ACTION ITEM
Reproduce the data that follows in its entirety, character for character.
*** EXTRACTED DATA ***
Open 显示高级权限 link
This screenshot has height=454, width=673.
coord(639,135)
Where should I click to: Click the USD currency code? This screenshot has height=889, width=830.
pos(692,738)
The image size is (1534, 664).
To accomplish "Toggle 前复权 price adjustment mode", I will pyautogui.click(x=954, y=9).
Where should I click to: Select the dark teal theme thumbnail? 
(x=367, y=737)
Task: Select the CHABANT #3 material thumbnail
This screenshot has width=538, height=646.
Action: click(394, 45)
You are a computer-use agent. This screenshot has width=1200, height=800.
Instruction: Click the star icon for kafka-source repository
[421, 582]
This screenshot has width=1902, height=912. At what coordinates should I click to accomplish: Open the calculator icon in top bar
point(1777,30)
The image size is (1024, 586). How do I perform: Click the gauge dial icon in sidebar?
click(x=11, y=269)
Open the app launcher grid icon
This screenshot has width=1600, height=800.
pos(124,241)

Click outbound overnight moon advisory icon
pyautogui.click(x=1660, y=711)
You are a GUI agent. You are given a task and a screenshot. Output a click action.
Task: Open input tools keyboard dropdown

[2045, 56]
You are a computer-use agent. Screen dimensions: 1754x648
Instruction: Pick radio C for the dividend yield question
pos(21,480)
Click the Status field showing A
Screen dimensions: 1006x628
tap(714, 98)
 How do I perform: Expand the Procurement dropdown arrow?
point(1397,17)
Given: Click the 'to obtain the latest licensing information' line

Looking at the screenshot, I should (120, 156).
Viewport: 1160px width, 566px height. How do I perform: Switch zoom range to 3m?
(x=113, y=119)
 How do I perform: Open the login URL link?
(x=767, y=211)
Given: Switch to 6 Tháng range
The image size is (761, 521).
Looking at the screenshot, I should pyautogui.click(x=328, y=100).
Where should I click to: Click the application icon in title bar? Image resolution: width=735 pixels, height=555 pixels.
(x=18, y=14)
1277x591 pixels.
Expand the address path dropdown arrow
*** End of EXTRACTED DATA ***
EXERCISE OUTPUT
Open 显示高级权限 link
This screenshot has height=454, width=673.
coord(639,135)
Where should I click to: Click the USD currency code? This screenshot has height=889, width=830.
pos(692,738)
The image size is (1534, 664).
To accomplish "Toggle 前复权 price adjustment mode", I will pyautogui.click(x=954, y=9).
Where should I click to: Select the dark teal theme thumbnail? 
(x=367, y=737)
Task: Select the CHABANT #3 material thumbnail
This screenshot has width=538, height=646.
Action: click(394, 45)
You are a computer-use agent. This screenshot has width=1200, height=800.
Instruction: Click the star icon for kafka-source repository
[421, 582]
This screenshot has width=1902, height=912. At what coordinates should I click to accomplish: Open the calculator icon in top bar
point(1777,30)
The image size is (1024, 586). How do I perform: Click the gauge dial icon in sidebar?
click(x=11, y=269)
Open the app launcher grid icon
This screenshot has width=1600, height=800.
pos(124,241)

Click outbound overnight moon advisory icon
pyautogui.click(x=1660, y=711)
You are a GUI agent. You are given a task and a screenshot. Output a click action.
Task: Open input tools keyboard dropdown

[2045, 56]
You are a computer-use agent. Screen dimensions: 1754x648
Instruction: Pick radio C for the dividend yield question
pos(21,480)
Click the Status field showing A
Screen dimensions: 1006x628
tap(714, 98)
 How do I perform: Expand the Procurement dropdown arrow?
point(1397,17)
Given: Click the 'to obtain the latest licensing information' line

Looking at the screenshot, I should (120, 156).
Viewport: 1160px width, 566px height. How do I perform: Switch zoom range to 3m?
(x=113, y=119)
 How do I perform: Open the login URL link?
(x=767, y=211)
Given: Switch to 6 Tháng range
The image size is (761, 521).
Looking at the screenshot, I should pyautogui.click(x=328, y=100).
Where should I click to: Click the application icon in title bar? Image resolution: width=735 pixels, height=555 pixels.
(x=18, y=14)
1277x591 pixels.
Expand the address path dropdown arrow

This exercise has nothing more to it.